Anderson’s script is set up as an unlikely love story that is slowly teased out over the power struggle between Reynolds and Alma. It’s a brilliantly written back-and-forth between them. Reynolds is a coiled lizard who speaks slowly and deliberately, as if every word was invaluable. He admonishes Alma for moving too much during breakfast and denounces her attempts to move him out of his comfort zone. Meanwhile, Alma knows that to get to this older man’s heart she’ll have to speak frankly with him and be both his muse and his lover.
There’s another aspect to this too – that of Cyril. Reynolds might like to think that he’s the king of his own castle, but he listens to her. He responds to what women are saying and Anderson’s script is so well-judged on this front. That strange triangle of Reynolds, Alma and Cyril is the heart of the film and the respective actors respond with gusto. Day-Lewis once again inhabits the role, even learning how to be a dressmaker as part of his meticulous research. It’s a concentrated performance not without some humour. It leaves this reviewer in no doubt that the Oscar belongs to him and not Gary Oldman.

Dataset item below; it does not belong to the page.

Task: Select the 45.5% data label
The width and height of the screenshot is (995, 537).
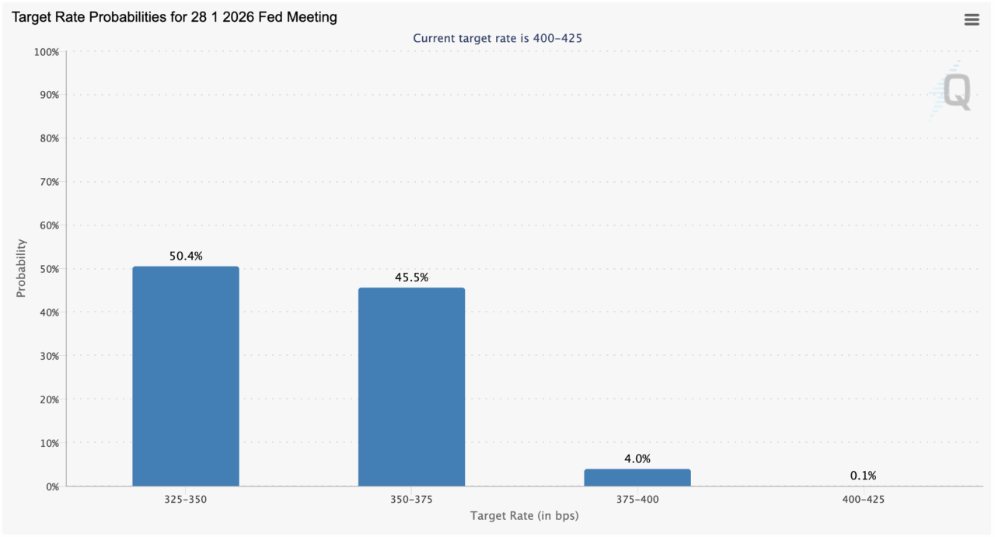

He’s equally matched by Manville and Luxembourg-born Krieps. Manville taps into Day-Lewis’ performance, so that you get a sense of them being very much siblings. Krieps more than holds her own against them, in a solid performance which has been sadly overlooked by Awards Season. It’s an understated film, even with Jonny Greenwood’s lush, omnipresent score. There are no fancy camera moves or attempts to wow audiences. There’s enough style in it to satisfy fashion mavens without being obvious. It’s a slow, mature film which is all about the characters, but not a minute is wasted.
Retirement didn’t quite work out for Steven Soderbergh, so maybe it won’t work out for Day-Lewis either. He could be tempted back in a few years, if the right role presented itself at the right time – maybe a hat trick with Anderson? If not though, ‘Phantom Thread’ is an exquisite and well-deserved farewell.